Comparing the pattern and prevalence of lesions on the skulls of dinosaurs in the Triceratops genus with those of a short-horned cousin strongly suggests that Triceratops used their horns in head-to-head combat among themselves.
With a broad frill on the back of its skull and its trademark three horns — a small, rhino-style horn on the nose and a long one pointing forward from above each eyebrow — Triceratops are among the dinosaur era’s most recognizable creatures. Everyone from paleontologists to filmmakers and children, imaginative folks all, has envisioned the behemoth using its horns to defend itself against predators such as Tyrannosaurus rex. Now, research reported online January 27 in PLoS ONE hints that Triceratops used their brow horns to joust with each other.
Andy Farke, a vertebrate paleontologist at the Raymond M. Alf Museum of Paleontology in Claremont, Calif., and his colleagues reached this conclusion by analyzing the pattern and prevalence of lesions on various fossilized skull bones of adult Triceratops. Not all of the skulls were complete, so some bones showed up more often than others, he notes. The team counted lesions thought to represent the healing of fractures and superficial traumas, such as gouges and scrapes.
Of the 47 Triceratops skulls that included a nasal bone — the large bone that forms the bridge of the creature’s nose — none included lesions.
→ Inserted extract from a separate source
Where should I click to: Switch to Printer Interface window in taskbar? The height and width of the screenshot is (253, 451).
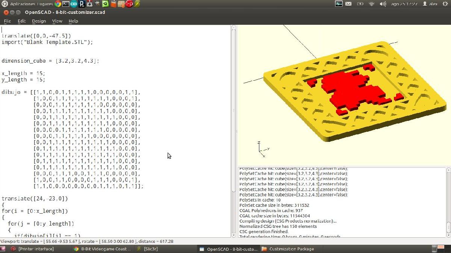(x=36, y=249)
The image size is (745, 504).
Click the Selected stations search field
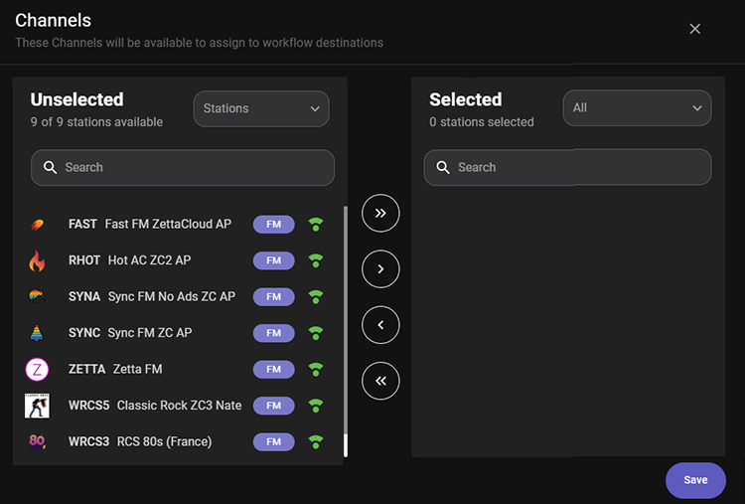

Of the 58 squamosals — the bones that extend from behind the eye to the lower edge of the frill — that the team analyzed, 10 showed signs of healed injuries or fractures, says Farke. If Triceratops engaged in head-to-head combat with each other in battles for territory, food or mates, the brow horns of one grappler would have been long enough to reach, and possibly gouge or scrape, the squamosals of the other. Because the bones from the central portions of the frill didn’t have similar rates of damage, the team suggests that the lesions weren’t caused by predators or bacterial infections.
The skull of a close cousin of Triceratops, a creature called Centrosaurus, was built somewhat differently, with a relatively long nasal horn and relatively short brow horns. As in Triceratops, none of the Centrosaurus nasal bones had lesions. And of the 62 Centrosaurus squamosals that the team analyzed, only one preserved evidence of a healed wound or fracture.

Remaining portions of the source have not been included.